Category Archives: General

Rapid Noninvasive Rewarming Using a Hubbard Tank

Hypothermic patients need to be rewarmed using the most appropriate method. Patients with mild hypothermia (32-35 degrees centigrade) generally only require removal of wet clothing and surface warming. Moderate hypothermia (28-32 degrees C) to severe hypothermia (<28 degrees C) is very serious and requires more aggressive central rewarming techniques.

Basic central rewarming techniques, such as warm inspired gases, warm IV fluids, and gastric or peritoneal lavage can raise the temperature about 3 degrees per hour. 

Rapid central rewarming techniques, like thoracic lavage (6 degrees/hr), AV bypass devices (1-4 degrees/hr), and cardiopulmonary bypass (18 degrees/hr) are typically used on patients with severe hypothermia.

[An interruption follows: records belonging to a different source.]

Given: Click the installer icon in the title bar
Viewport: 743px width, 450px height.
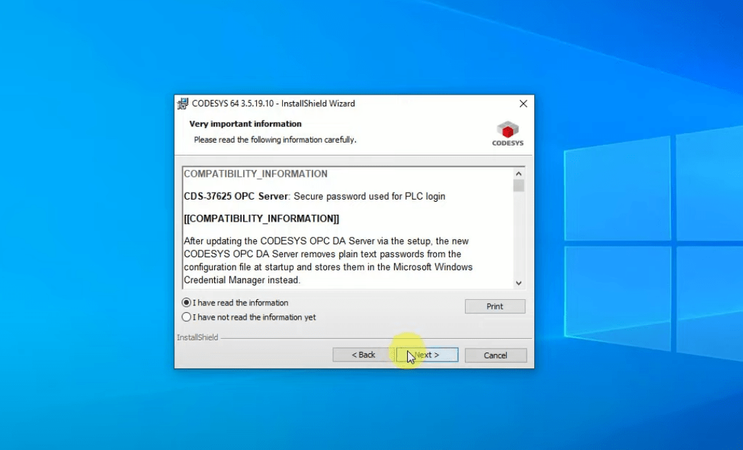Looking at the screenshot, I should [x=183, y=104].

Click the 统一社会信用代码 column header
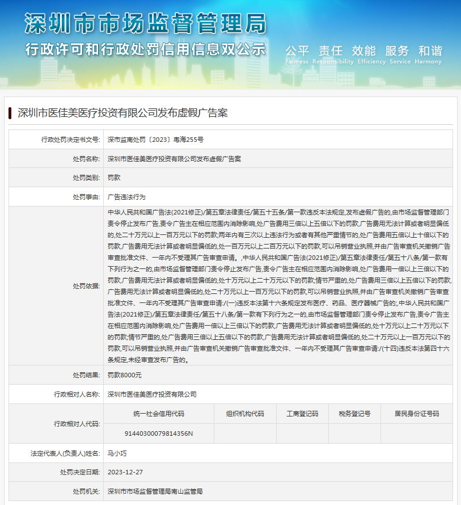coord(159,414)
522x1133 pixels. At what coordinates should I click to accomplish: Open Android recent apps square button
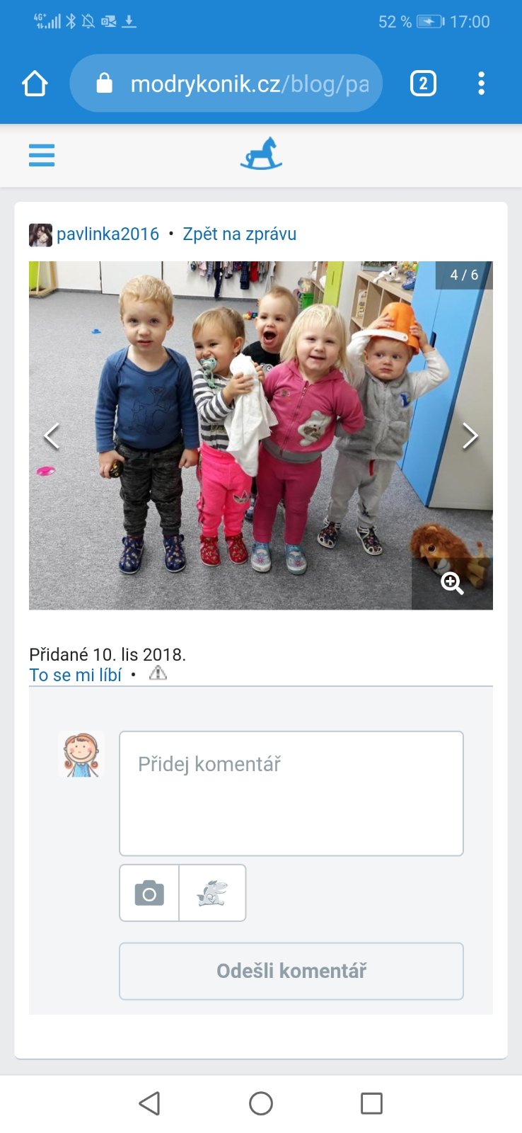371,1103
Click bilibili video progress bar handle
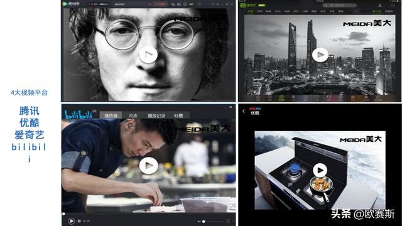The height and width of the screenshot is (226, 402). [x=63, y=213]
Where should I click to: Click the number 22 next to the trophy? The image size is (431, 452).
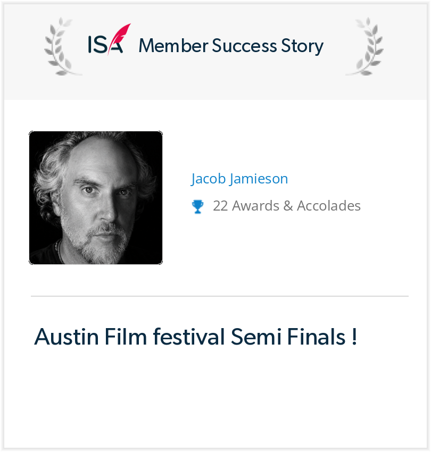click(x=220, y=206)
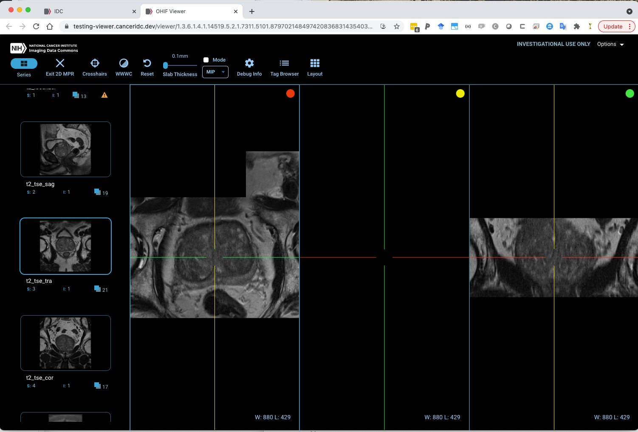Toggle the green circle in right viewport
The height and width of the screenshot is (432, 638).
[x=630, y=93]
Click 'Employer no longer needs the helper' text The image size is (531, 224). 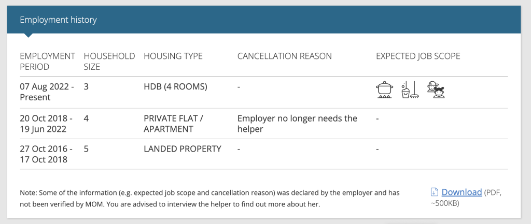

A technique that we use at Regions Hospital involves the use of the Burn Center’s Hubbard Tank. Patients are carefully immersed, torso first, then one extremity at a time to avoid rebound hypothermia. It is possible to increase core temperature using this method faster than bypass (>20 degrees centigrade/hr)! Typical time in the tank is an hour or less for any degree of hypothermia.

Patients can be immersed with EKG monitors and IV lines in place. Temperature monitoring should be performed using a thermistor tipped urinary catheter. Many hospitals don’t have a full Hubbard tank, but do have smaller therapy baths that work nearly as well.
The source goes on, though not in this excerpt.